20 Aralık 2012 Perşembe

33 Varyasyon

15/12/2012
Akün Sahnesi


Akün Sahnesi'ndeyiz. Sinemadan devşirme bu salon, amfi tiyatro şeklinde olduğu için özel bir havası var zaten. Ancak bu oyundaki dekor ve ışık, şimdiye kadar görmediğim türdendi.  İki katlı bir sahne var önümüzde. 5-6 bölmeden oluşuyor herbir kat. Sürgülü kapaklarla açılıp kah bir hastane kah disko, kah Beethoven'ın odası kah kütüphane, kah bugün kah dün oluyor.
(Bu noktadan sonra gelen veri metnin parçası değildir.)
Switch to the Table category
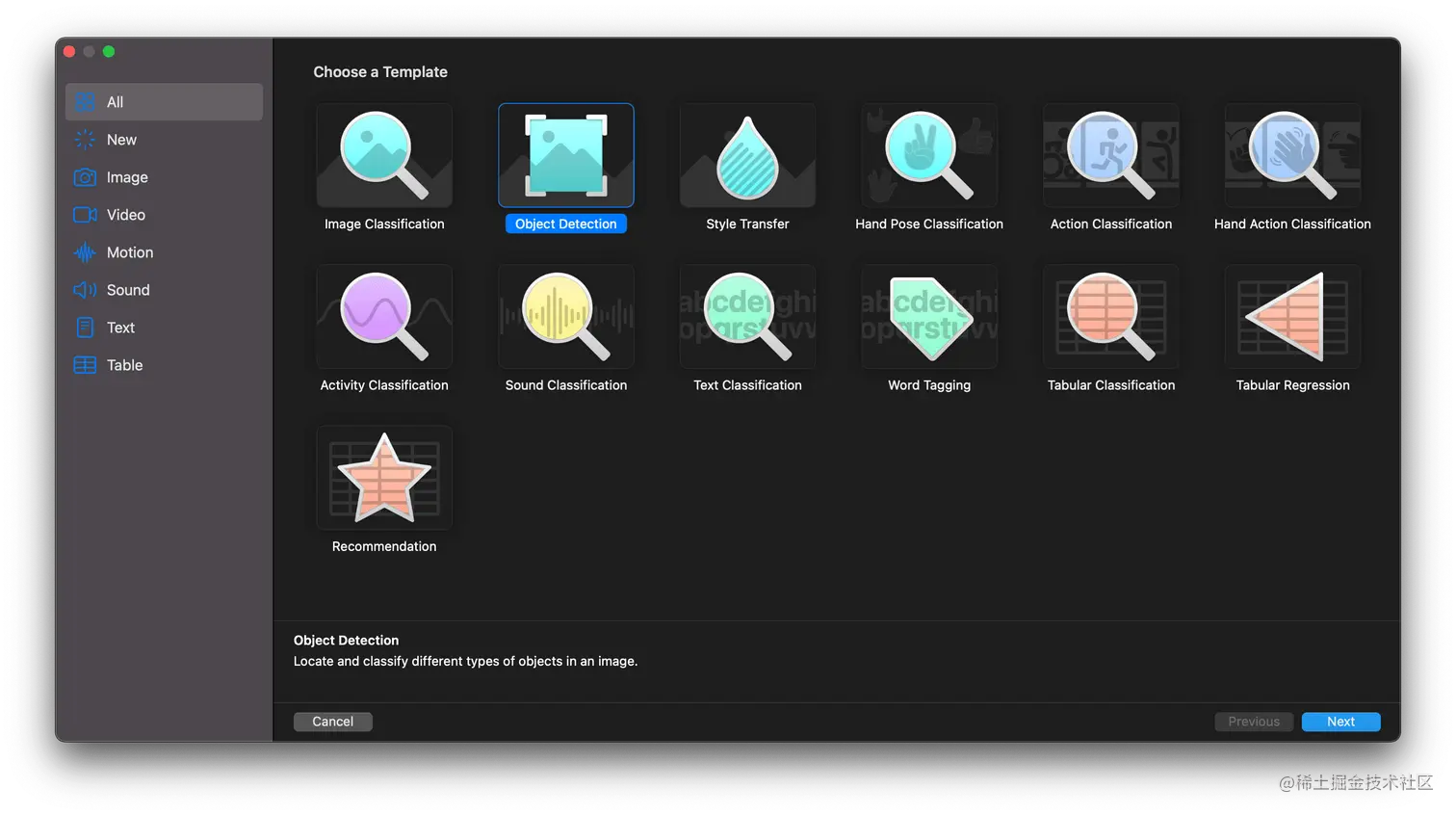point(123,365)
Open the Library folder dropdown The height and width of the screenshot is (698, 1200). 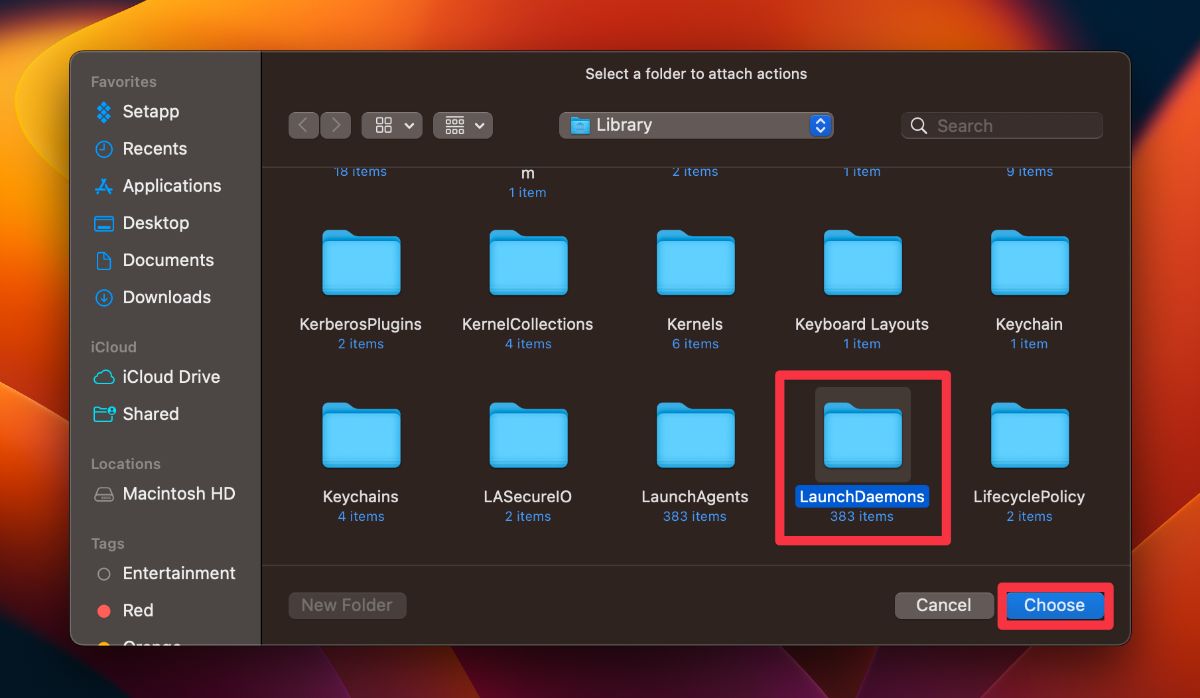[695, 125]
Almanya sokakları oluyor, orman oluyor, mektup oluyor, yağmur oluyor, soyut resimler gösterilerek izleyici ne olmasını istiyorsa o oluyor! Çok az dekor malzemesi kullanılarak ışığın teknik ve estetik kullanımıyla bu kadar çok şey olabilmesinin ardında emeği bulunan herkesi tek tek kutlamak lazım.

1800'lü yıllarda Anton Diabelli isimli bir müzik yayımcısı, kısa (ve çoğu kişi tarafından sıradan bulunan) bir vals yazarak o zamanın en iyi 50 bestecisinden bu valsin varyasyonlarını yazmalarını ister. Bu varyasyonları toplayarak yayımlayacaktır. Ludwig van Beethoven dışındaki tüm besteciler bu isteği kabul ederler. Beethoven, maddi sıkıntıların da etkisiyle, başta reddettiği talebi kabul ederek 1 yerine 6-7 varyasyon yazmaya karar verir. Ancak bu işe girişince Diabelli'nin valsi bir saplantıya dönüşür ve yıllarını harcayarak tam 33 tane varyasyon yazar. Hiçbir özelliği olmayan, alelade bir vals için 33 varyasyon!
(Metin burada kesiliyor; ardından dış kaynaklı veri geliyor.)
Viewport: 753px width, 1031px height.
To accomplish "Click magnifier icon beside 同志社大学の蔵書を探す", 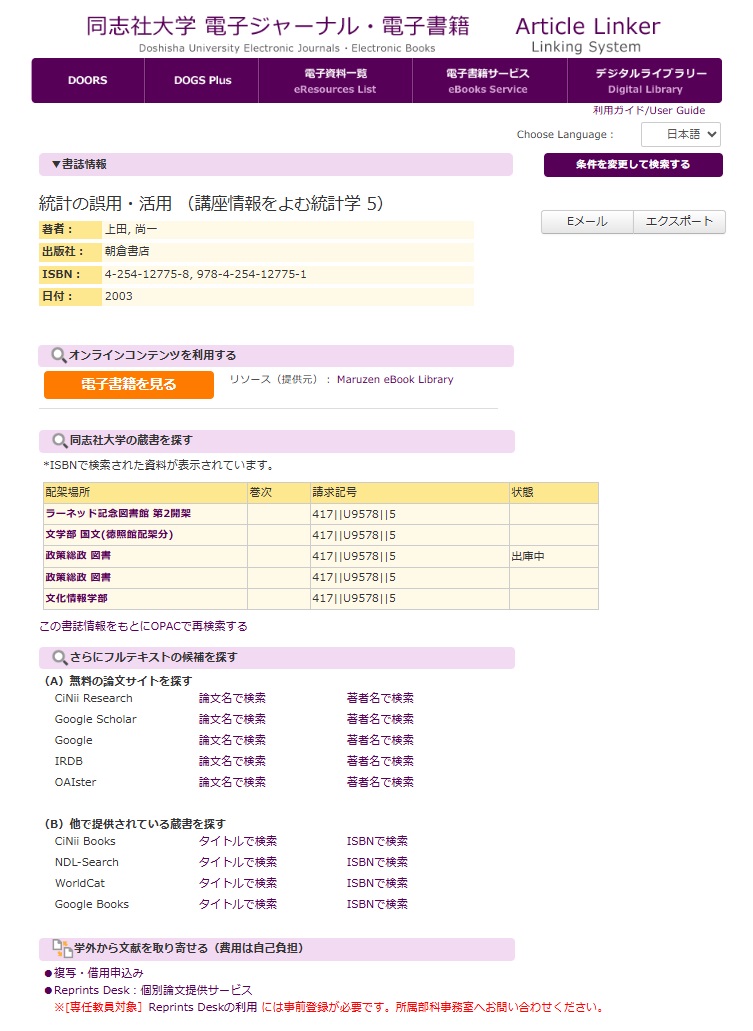I will tap(58, 440).
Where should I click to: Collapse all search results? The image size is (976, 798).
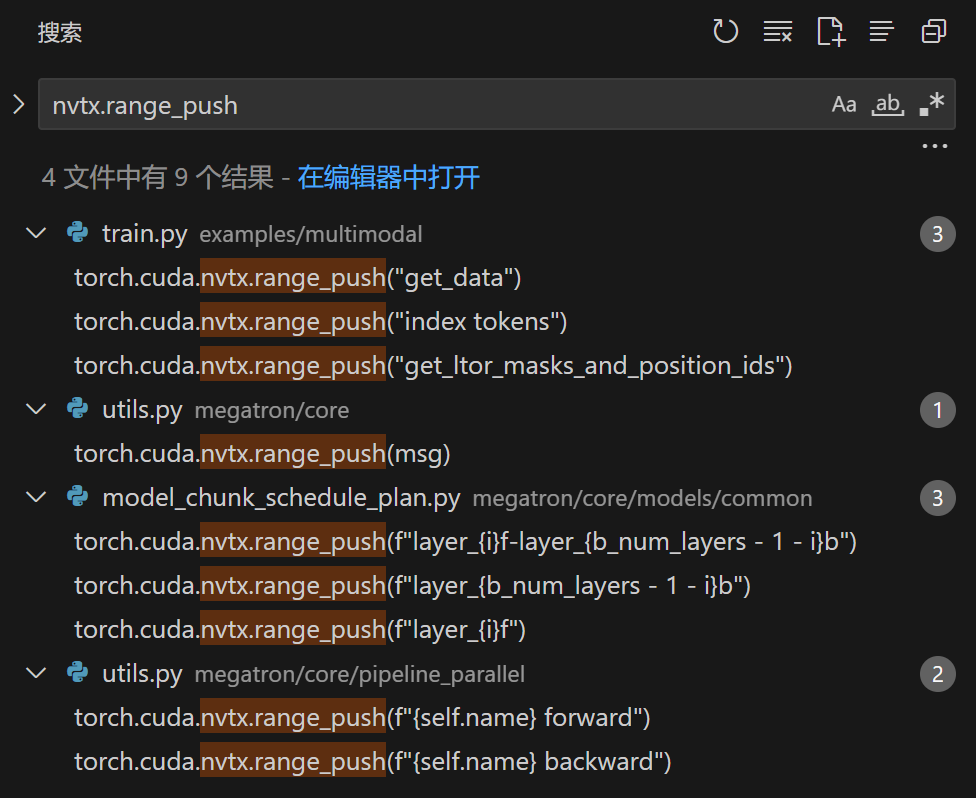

Günümüzde ise azimli, kararlı, disiplinli bir müzikolog olan Kathrine, katılacağı bir müzik sempozyumu için bu konuyu araştırmaktadır. Beethoven gibi başarılı bir bestecinin bu valsi neden bu kadar önemsediğini, neler düşündüğünü, neler hissettiğini, neyi kanıtlamak istediğini bulmaya çalışmaktadır. Hatta bunun için ALS hastalığının ilerlemesine aldırmadan Bonn'a gidip özel izinlerle erişebildiği kütüphane arşivlerini inceleme fırsatını kaçırmaz. Beethoven'in Diabelli valsine olan saplantısı gibi Kathrine de bu gizemi çözmeye saplantılı hale gelmiştir. Karakter olarak kendisinden oldukça farklı olan ve aralarının sıcak olmadığı anlaşılan kızı Clara'nın tüm itirazlarına rağmen Bonn'a gider ve araştırmalarına devam eder. Aslında erkek hemşire Mike (ki sonradan Clara'nın erkek arkadaşı olur), bu hastalığa sahip kişilerin genellikle içlerine kapandığını, tüm vakitlerini sevdiklerine, ailelerine ayırdıklarını; Kathrine'in böyle hırslı, coşkulu çalışmaya devam etmesinin kendisine moral vereceğini, dolayısıyla iyi olduğunu söyler. Tedavisi olmayan, oyundaki söylemiyle "öksüz" bir hastalığa yakalansak biz ne yaparız acaba? Önümüzde 2-3 yıl kaldığını söylese doktorlar, her şeyden elimizi eteğimizi çeker, sadece ailemizle mi vakit geçiririz? Yoksa 'zaten ne zaman öleceğimi bilmiyorum; belki akşam eve giderken kaza geçirip öleceğim, kim bilir' diye düşünüp normal seyrine devam mı ederiz hayatlarımızın? Ya da hangimizin ölümcül bir hastalıkta dahi peşini bırakmayacağı hevesleri var? Bir sırrı çözmek, bir kitap yazmak, bir enstruman çalmayı öğrenmek, okulu bitirmek, işte ilerleyerek bir yerlere gelmek...her ne olursa, daha önce ölmeyeceğimizi bilmesek de daha fazla yaşamayacağımız bile bile canla başla çalışmamıza devam etmemizi sağlayacak, bize yaşama motivasyonu sağlayacak bir hırsımız, tutkumuz olacak kadar şanslı mıyız?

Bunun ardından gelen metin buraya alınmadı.